19. A transmission device configured to transmit a packet to a reception device, the transmission device comprising a model specification information reception unit configured to receive model specification information, which is information transmitted by the reception device and is information for specifying a mathematical model representing behavior of a plurality of packets from when the plurality of packets are transmitted by the transmission device to when the plurality of packets reach the reception device.
20. The transmission device according to claim 19, wherein the model specification information has a smaller information amount than an information amount of the plurality of behavior information.
21. A computer-readable recording medium that records a computer program comprising instructions for causing a transmission device configured to transmit a packet to a reception device to realize a model specification information reception unit configured to receive model specification information, which is information transmitted by the reception device and is information for specifying a mathematical model representing behavior of a plurality of packets from when the plurality of packets are transmitted by the transmission device to when the plurality of packets reach the reception device.

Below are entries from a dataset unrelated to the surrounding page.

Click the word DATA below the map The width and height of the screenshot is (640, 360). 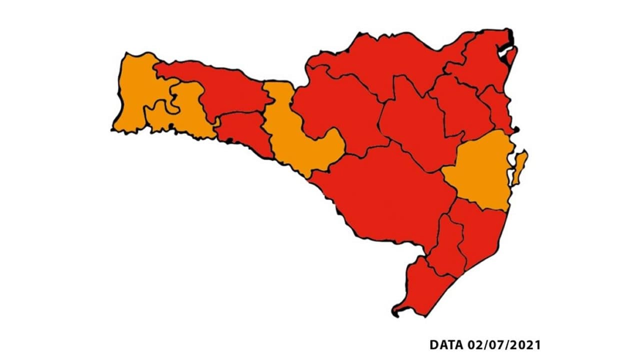click(x=448, y=345)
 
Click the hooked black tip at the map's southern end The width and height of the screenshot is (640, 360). click(x=394, y=313)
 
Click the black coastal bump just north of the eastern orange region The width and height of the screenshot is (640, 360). click(x=516, y=130)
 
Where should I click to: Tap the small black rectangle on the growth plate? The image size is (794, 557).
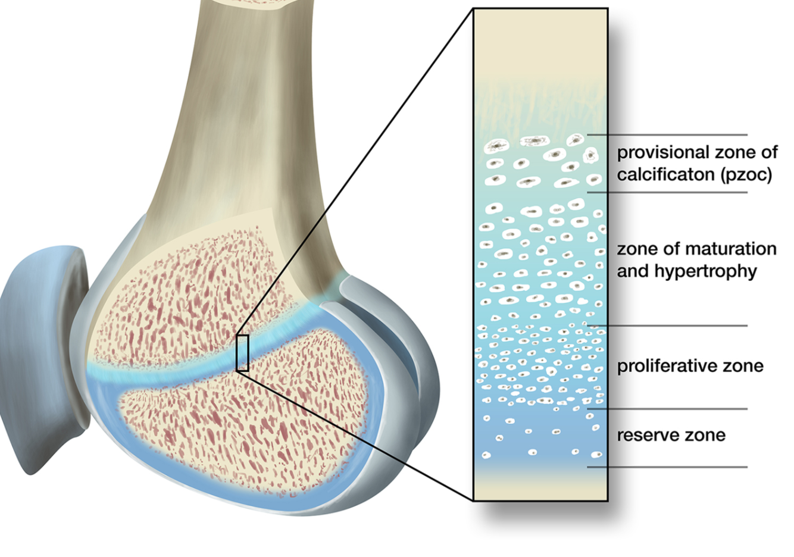pos(242,353)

22. The recording medium according to claim 21, wherein the model specification information has a smaller information amount than an information amount of the plurality of behavior information.
23. A communication system including a transmission device configured to transmit a packet and a reception device configured to receive the packet, wherein:
the reception device includes:
a behavior information acquisition means configured to acquire behavior information that represents behavior of the received packet from when the packet is transmitted by the transmission device to when the packet reaches the reception device;
a model specification information acquisition means configured to acquire model specification information for specifying a mathematical model representing the behavior of a plurality of packets based on the behavior information acquired for each of the plurality of packets; and
a model specification information transmission means configured to transmit the acquired model specification information to the transmission device; and
the transmission device includes a model specification information reception means configured to receive the model specification information transmitted by the reception device.
24. A reception device configured to receive a packet transmitted by a transmission device, the reception device comprising:
a behavior information acquisition means configured to acquire behavior information that represents behavior of the received packet from when the packet is transmitted by the transmission device to when the packet reaches the reception device;
a model specification information acquisition means configured to acquire model specification information for specifying a mathematical model representing the behavior of a plurality of packets based on the behavior information acquired for each of the plurality of packets; and
a model specification information transmission means configured to transmit the acquired model specification information to the transmission device.
25. A transmission device configured to transmit a packet to a reception device, the transmission device comprising a model specification information reception means configured to receive model specification information, which is information transmitted by the reception device and is information for specifying a mathematical model representing behavior of a plurality of packets from when the plurality of packets are transmitted by the transmission device to when the plurality of packets reach the reception device.